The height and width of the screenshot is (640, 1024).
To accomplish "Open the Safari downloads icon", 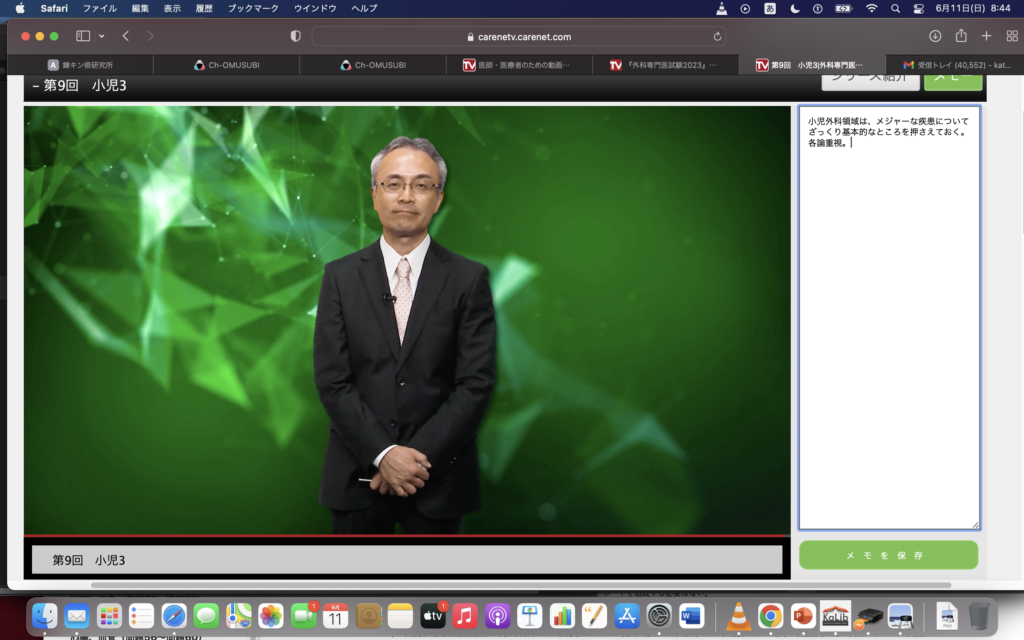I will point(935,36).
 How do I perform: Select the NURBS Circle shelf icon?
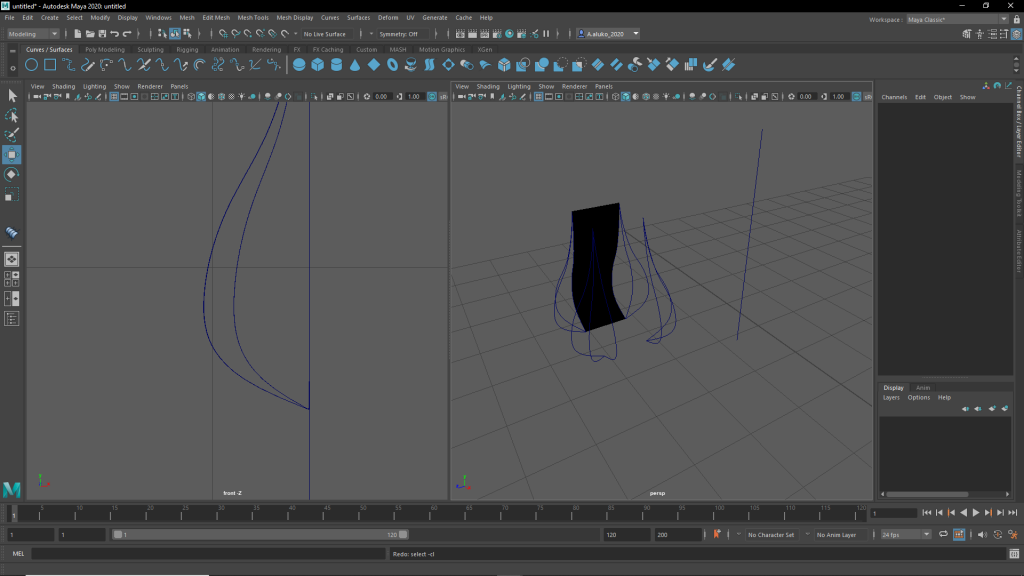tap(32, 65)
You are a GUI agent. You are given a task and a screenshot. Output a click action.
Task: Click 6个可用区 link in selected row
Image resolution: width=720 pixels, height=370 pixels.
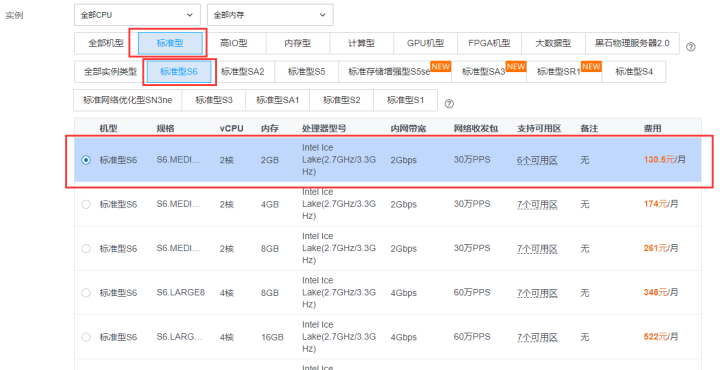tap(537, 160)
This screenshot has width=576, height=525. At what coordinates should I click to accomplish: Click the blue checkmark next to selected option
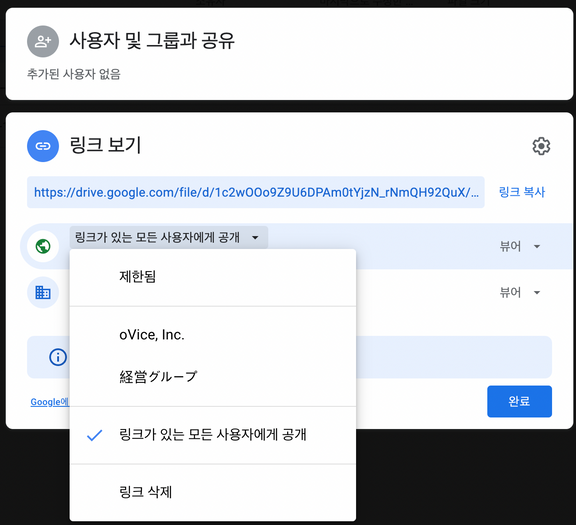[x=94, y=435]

◆ Exercise aim: Skip the pictures. Write out exactly the lines from the one with "How do I perform: Select" through the last line of the listing, both ends included, and nothing more.

◆ Solution to the problem:
 How do I perform: Select the NURBS Circle shelf icon?
tap(32, 65)
You are a GUI agent. You are given a task and a screenshot. Output a click action.
Task: Click 6个可用区 link in selected row
Image resolution: width=720 pixels, height=370 pixels.
tap(537, 160)
This screenshot has width=576, height=525. At what coordinates should I click to accomplish: Click the blue checkmark next to selected option
[x=94, y=435]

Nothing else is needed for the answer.